That particular rabbit hole goes a long way down.

You are trading days of development, weeks of QA, not insignificant server load, and potentially thousands of customer support calls, all to delay a script-kiddie by 10 minutes.

And of course, the script kiddie isn't working on salary or a clock, and it only takes a single enterprising individual to provide a crack for every single one of your customers...
[/quote]

But if you're hashing at all, you're already way down the rabbit hole. If you're only trying to make sure files are up to date, there is no point in hashing, it would be way simpler to send file size info + each file's version number.
@turch: Hashing helps for users who have hard disks that don't read back whatever you initially wrote. Such things exist -- I'd expect 1 out of every 10,000 users to be affected by this.

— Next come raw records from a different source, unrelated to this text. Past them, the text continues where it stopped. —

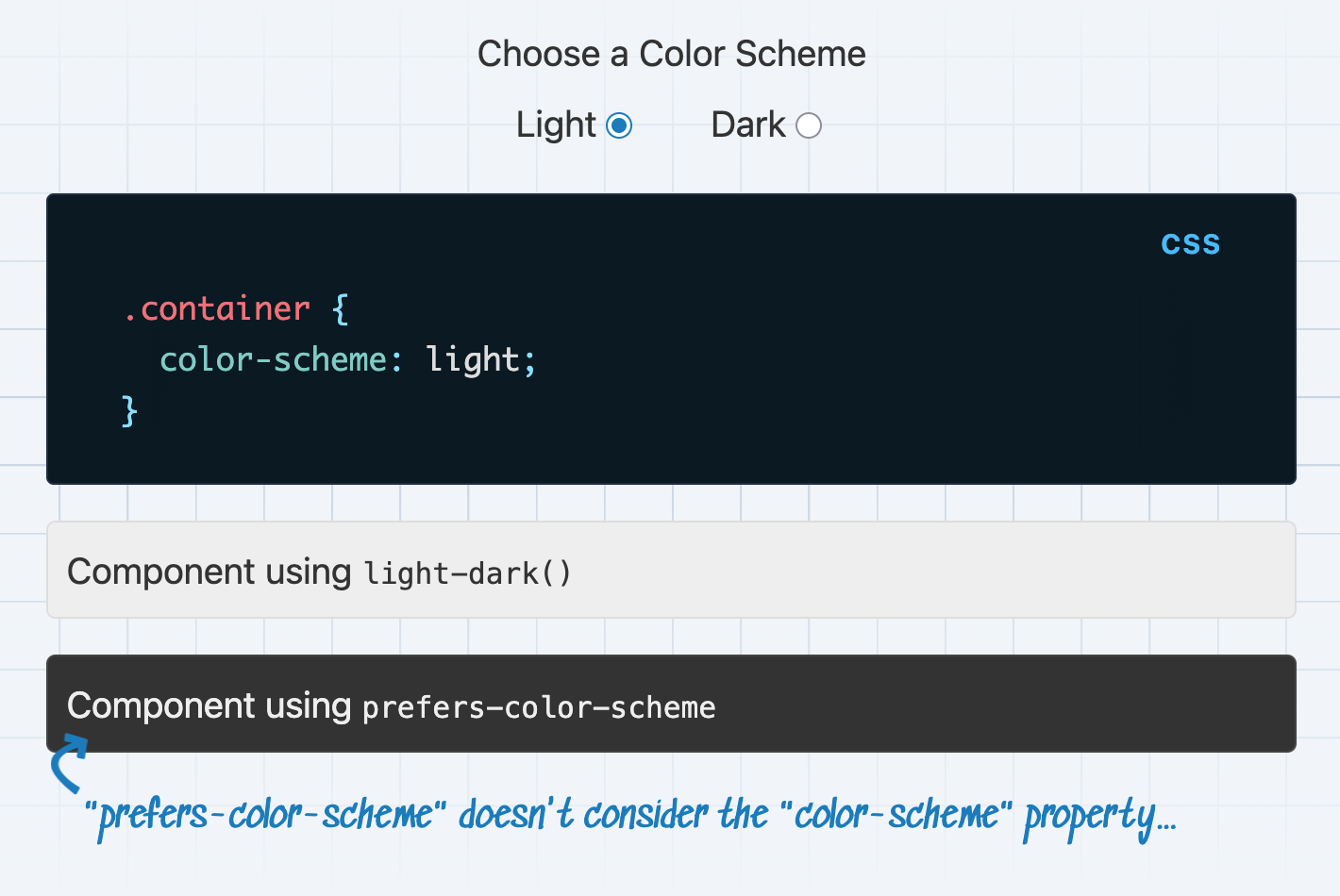The image size is (1340, 896).
Task: Click the Component using light-dark() box
Action: 671,569
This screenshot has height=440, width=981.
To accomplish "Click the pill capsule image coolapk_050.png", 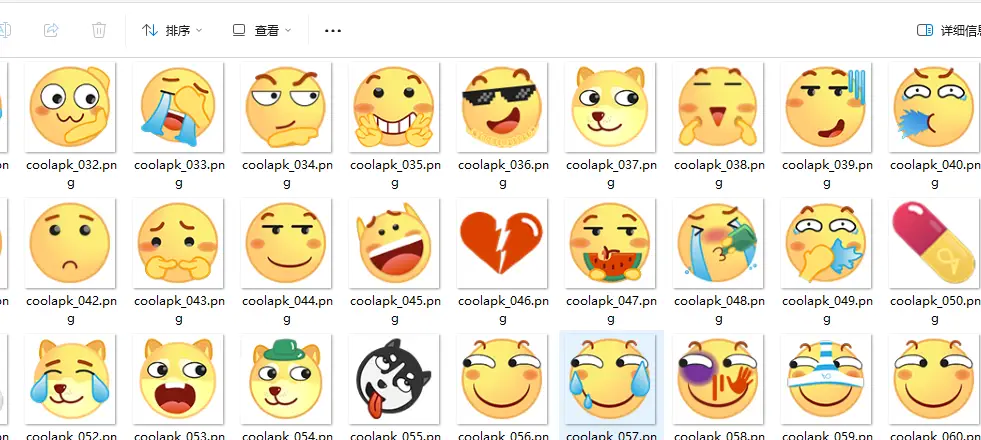I will tap(933, 242).
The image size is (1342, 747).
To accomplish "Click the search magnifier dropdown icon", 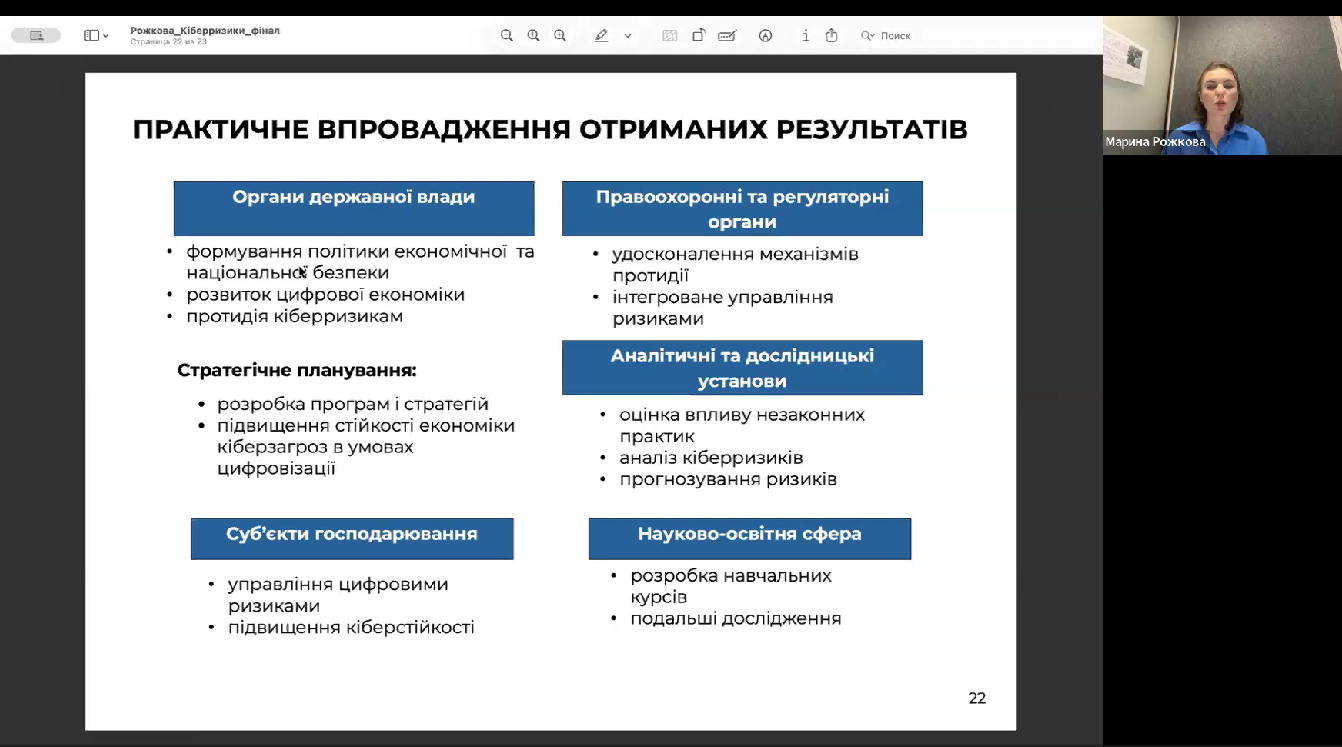I will coord(868,36).
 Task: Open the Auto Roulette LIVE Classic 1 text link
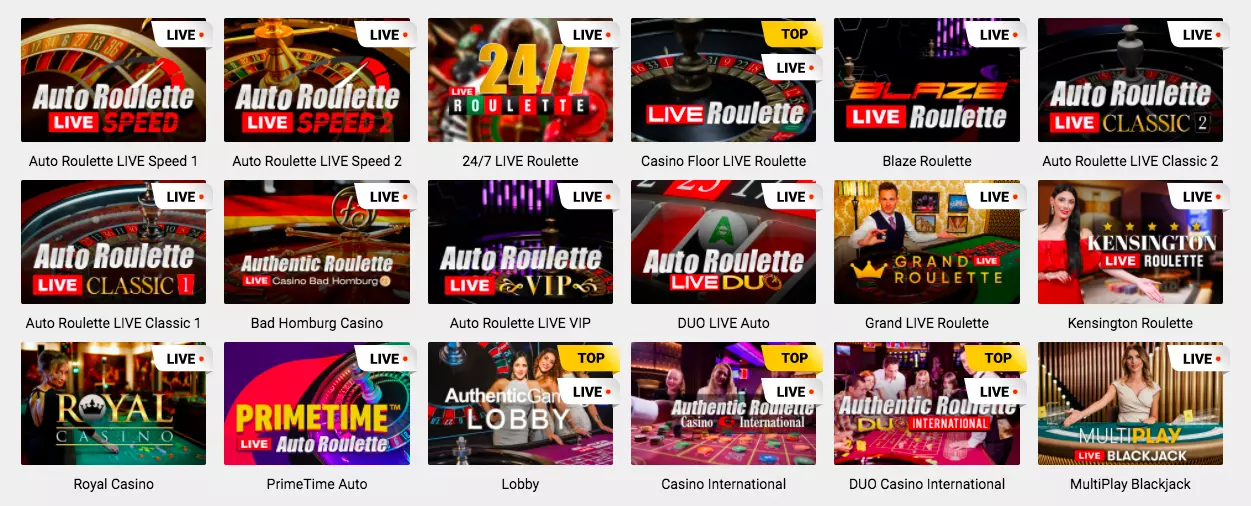(113, 323)
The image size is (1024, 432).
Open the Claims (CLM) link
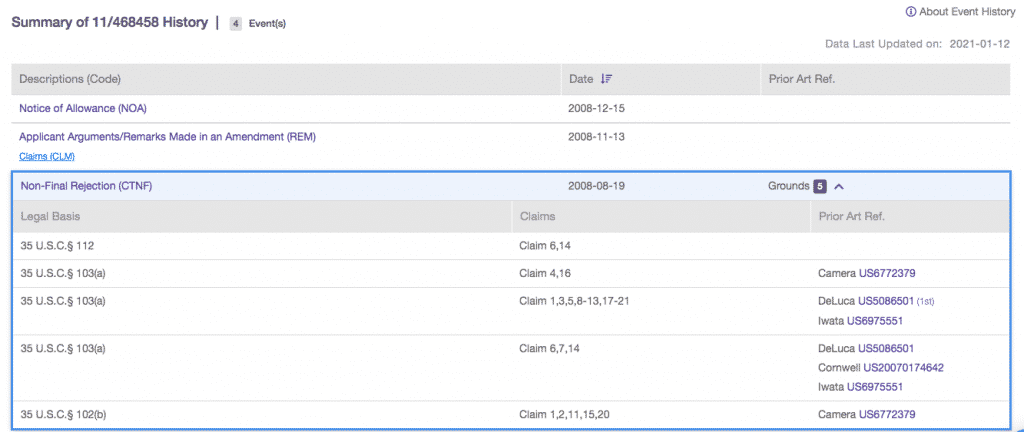(x=46, y=156)
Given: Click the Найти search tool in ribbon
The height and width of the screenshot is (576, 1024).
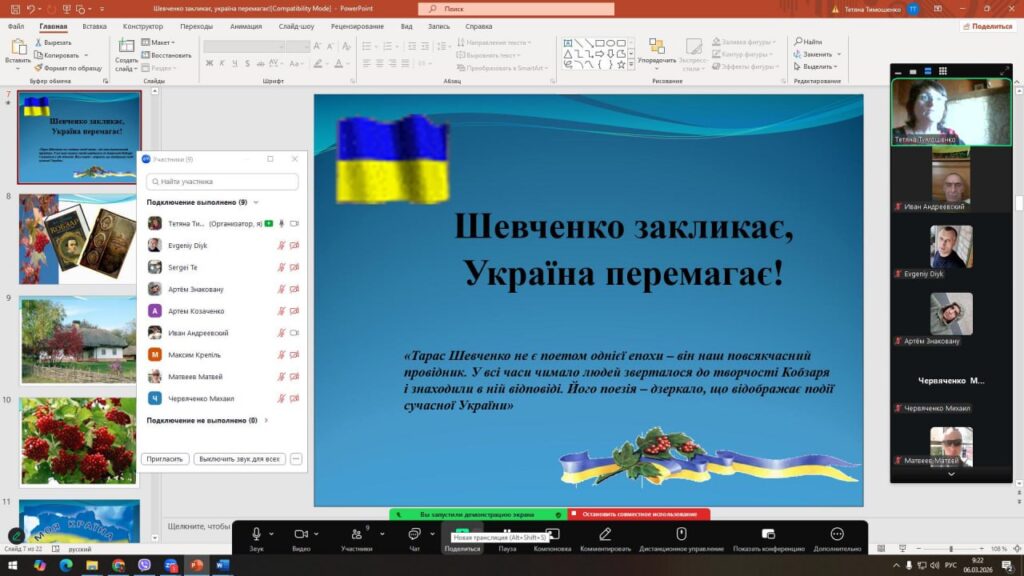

@wodinoneeye: All your fancy mechanisms don't mean nothing. Your server will receive packets from the greater internet, and has to make decisions based on those packets. I can form packets any way I want. Perhaps I patch your client. Perhaps I write my own client. Perhaps I point my Windows box at a Linux box for its gateway, and modify the packets in flight. Perhaps I run your game in a virtual machine inside my Windows box and use the virtual network redirect to patch the packet stream. There is no way you can detect this and separate "touched" packets from "untouched" packets, because I can just inspect your client and inspect your packet stream and figure out how to generate correct packets. And once one person has figured this out, every person can download it on the internet.
The *only* defense against cheating is to not trust the client, and enforce all game state and rules on the server.
This is assuming your game is popular enough that anyone cares to cheat, of course. If you have no players, you have no cheater problem :-)
enum Bool { True, False, FileNotFound };
So for file validation this looks like the way to go. Step 1 is to make sure users are all running the correct version. I get the server side ruling all, but if someone goes into the character models file and replaces it with a model that has giant arrows pointing in all 6 directions and your game is a FPS how would you avoid that? It clearly gives him an advantage because he can see you coming from anywhere. Hash checks would stop that for the people who don't know how to redirect network traffic but know how to model and replace a file, but even server side validation can't detect that's happening if they are able to intercept the network traffic and send the right hash code. Is there really any way to handle that? My game won't have that specific problem but I know I've seen cheats like that in counter-strike before.

Like some are saying you could make it harder on a hacker by doing all sorts of crazy stuff, but it does add time to your development and will introduce bugs.